Superannuation funds – fees and services in times of crisis

Superannuation asset values have taken a large reduction due to the fall in all share markets. Furthermore, the recent announcement of $20,000 available for hardship will also reduce asset values and may require funds to liquidate assets that they were intending to hold for a long duration.

These asset falls mean that there will be falling fee revenues for the superannuation funds.

But in times of crises, superannuation funds have a moral responsibility to provide services and support to stressed and uncertain members. They need to help stop members from taking actions or decisions that will result in them locking in short term losses. A normal person that sees large losses on their biggest pool of savings and lots of negative media will want assurance or want to take action. A normal person may ultimately look at the short term market movements and lock in the recent losses. It is important to remind members to look to the long term and effectively communicate and help them from making adverse short term decisions. Superannuation is a long term goal.

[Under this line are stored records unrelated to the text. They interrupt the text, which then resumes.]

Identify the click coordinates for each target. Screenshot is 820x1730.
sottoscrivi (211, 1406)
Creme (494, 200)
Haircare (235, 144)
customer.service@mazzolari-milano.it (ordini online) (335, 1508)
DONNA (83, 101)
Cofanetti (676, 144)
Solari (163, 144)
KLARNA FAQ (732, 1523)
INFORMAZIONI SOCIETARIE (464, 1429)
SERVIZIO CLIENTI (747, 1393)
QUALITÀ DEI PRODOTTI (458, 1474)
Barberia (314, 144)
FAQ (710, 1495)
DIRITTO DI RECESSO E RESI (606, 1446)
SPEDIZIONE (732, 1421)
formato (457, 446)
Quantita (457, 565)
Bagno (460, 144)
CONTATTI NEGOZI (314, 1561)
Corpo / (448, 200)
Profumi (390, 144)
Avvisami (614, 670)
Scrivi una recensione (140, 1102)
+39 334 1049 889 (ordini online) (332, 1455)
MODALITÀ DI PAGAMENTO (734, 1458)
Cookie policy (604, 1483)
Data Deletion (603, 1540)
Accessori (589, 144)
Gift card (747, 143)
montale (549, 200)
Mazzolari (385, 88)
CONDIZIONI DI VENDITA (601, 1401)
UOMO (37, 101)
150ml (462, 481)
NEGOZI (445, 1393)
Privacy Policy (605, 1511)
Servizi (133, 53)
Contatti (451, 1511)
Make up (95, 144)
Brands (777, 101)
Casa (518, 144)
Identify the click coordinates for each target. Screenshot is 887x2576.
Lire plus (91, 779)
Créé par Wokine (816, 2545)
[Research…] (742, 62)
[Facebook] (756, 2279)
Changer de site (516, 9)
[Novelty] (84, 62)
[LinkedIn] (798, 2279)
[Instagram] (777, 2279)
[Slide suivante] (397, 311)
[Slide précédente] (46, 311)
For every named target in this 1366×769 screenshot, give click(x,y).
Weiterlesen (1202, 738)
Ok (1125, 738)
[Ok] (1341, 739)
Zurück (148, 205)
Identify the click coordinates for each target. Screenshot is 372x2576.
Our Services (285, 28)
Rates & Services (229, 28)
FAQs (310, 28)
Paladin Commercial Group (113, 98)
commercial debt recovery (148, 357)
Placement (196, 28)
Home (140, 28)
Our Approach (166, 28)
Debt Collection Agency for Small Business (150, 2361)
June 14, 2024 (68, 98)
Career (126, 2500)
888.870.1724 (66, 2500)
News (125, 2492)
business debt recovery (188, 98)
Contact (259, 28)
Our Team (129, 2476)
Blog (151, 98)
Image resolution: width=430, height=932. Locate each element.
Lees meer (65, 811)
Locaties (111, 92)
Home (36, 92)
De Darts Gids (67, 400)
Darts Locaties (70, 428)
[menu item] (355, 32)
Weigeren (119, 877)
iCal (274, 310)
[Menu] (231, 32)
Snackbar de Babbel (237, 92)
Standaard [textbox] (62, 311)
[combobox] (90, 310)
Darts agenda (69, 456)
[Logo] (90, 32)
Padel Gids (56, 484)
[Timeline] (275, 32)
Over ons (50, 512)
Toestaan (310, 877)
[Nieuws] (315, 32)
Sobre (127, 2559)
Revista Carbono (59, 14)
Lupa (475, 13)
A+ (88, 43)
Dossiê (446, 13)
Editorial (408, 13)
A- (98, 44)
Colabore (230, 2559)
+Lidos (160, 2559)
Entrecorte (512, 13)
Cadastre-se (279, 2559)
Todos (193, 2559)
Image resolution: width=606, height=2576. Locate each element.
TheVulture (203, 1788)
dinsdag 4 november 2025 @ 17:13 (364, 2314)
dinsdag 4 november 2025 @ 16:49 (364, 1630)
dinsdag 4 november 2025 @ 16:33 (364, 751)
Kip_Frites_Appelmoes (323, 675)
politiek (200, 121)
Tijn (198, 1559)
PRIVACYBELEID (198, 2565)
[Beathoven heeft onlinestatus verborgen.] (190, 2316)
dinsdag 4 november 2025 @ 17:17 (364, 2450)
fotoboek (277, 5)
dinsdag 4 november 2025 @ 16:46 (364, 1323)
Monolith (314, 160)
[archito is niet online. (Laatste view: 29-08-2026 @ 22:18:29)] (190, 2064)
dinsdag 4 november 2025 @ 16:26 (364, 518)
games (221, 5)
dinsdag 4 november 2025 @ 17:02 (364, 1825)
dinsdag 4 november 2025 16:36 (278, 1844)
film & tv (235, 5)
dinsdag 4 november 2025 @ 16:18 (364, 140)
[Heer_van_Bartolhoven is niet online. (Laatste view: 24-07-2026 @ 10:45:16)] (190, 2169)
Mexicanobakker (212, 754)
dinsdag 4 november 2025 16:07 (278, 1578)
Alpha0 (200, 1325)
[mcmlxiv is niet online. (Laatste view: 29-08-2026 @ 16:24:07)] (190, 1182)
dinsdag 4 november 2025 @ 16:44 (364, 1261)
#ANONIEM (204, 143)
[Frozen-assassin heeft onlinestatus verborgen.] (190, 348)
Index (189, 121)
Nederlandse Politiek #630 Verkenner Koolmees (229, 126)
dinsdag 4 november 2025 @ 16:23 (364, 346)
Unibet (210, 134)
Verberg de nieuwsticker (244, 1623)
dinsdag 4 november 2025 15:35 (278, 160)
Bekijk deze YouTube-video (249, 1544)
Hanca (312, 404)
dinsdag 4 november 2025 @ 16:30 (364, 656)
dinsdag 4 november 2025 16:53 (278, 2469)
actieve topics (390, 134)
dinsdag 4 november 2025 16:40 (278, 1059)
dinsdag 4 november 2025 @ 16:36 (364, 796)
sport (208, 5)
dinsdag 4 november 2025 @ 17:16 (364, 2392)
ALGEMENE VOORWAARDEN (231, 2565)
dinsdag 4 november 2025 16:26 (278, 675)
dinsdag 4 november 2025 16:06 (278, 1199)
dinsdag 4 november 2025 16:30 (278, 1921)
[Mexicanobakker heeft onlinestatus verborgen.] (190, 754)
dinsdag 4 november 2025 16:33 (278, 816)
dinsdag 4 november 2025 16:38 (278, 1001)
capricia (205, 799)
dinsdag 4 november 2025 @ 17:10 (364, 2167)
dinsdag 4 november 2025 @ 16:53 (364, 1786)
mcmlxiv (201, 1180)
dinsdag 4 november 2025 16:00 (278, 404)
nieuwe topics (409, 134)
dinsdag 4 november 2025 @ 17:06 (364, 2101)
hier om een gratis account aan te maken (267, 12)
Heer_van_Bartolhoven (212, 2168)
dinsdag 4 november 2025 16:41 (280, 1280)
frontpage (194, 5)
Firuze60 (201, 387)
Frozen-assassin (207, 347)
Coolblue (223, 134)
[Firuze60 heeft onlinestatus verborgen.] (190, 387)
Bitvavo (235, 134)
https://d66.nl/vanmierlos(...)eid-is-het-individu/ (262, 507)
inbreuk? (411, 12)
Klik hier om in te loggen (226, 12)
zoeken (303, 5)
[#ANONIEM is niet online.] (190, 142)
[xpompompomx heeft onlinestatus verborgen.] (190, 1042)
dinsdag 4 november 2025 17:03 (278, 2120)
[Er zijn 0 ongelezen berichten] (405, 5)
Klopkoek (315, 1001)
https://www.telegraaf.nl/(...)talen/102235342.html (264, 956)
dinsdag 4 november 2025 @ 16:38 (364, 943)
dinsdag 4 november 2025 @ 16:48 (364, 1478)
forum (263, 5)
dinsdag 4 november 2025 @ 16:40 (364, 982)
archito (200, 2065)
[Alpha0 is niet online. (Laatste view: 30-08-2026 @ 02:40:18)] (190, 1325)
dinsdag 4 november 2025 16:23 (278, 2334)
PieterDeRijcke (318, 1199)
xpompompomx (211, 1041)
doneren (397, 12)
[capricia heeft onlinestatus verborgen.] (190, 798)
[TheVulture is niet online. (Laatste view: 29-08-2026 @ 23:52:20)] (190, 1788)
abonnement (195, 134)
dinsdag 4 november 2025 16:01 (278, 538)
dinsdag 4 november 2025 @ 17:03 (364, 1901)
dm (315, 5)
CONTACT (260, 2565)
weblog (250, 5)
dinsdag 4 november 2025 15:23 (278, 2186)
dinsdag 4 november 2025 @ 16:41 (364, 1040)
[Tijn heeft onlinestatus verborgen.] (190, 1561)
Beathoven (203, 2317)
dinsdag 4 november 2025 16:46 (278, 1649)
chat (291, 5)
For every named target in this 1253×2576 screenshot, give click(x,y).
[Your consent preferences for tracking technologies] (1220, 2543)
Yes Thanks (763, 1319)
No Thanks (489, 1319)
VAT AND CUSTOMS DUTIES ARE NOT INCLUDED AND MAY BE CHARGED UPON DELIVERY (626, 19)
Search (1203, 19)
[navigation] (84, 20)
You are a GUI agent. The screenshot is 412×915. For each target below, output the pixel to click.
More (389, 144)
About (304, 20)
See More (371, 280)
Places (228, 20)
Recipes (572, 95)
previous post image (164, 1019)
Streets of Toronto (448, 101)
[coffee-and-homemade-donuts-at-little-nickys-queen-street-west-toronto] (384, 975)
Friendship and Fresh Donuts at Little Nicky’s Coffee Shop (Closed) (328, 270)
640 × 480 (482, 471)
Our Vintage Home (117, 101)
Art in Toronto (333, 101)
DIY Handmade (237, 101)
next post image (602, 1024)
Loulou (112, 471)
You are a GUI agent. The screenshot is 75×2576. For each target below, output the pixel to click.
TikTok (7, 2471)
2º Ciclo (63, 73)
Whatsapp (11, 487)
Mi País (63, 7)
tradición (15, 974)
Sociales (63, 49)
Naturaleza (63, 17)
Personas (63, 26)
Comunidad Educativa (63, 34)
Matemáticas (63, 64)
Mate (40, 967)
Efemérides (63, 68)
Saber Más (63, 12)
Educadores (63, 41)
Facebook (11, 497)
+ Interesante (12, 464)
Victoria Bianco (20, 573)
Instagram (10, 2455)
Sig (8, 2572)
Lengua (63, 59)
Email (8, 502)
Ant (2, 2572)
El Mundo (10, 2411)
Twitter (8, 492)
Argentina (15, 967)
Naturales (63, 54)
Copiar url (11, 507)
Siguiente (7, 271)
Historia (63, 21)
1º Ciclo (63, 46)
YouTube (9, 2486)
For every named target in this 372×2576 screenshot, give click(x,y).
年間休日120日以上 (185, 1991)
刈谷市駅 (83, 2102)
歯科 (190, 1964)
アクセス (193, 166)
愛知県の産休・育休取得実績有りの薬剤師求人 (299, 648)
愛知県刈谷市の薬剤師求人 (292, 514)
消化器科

We hear stories that telephone networks are overloaded and that the superannuation member helplines are overloaded in these difficult times. We also hear stories that when a member gets through to a helpdesk, the person on the other end is not equipped to provide vital financial advice.

These essential advice services require investment and cost money.

So how do we solve this problem of maintaining and increasing essential services and reducing costs in light of the recent market movements that have reduced income for these superannuation funds?

In the short term, the answer may lie in working together – pooling resources and possibly working through industry bodies like ASFA and AIST. Get the right messages out to superannuation fund members and the public. Medium term, there must be investment in ways to provide vital and relevant advice to members in low cost way through digital services that really look at the member’s individual circumstances. Longer term, there will need to be greater economies of scale through strategically pooling resources with other funds, and merging with larger funds.

This is no different to the message that has been delivered to the superannuation industry by the regulators for some time. However, this recent crisis highlights the impact of not taking action can result in adverse outcomes for members.

Disclaimer: The above is only general financial advice based on the current economic situation and is not tailor-made to one’s specific needs.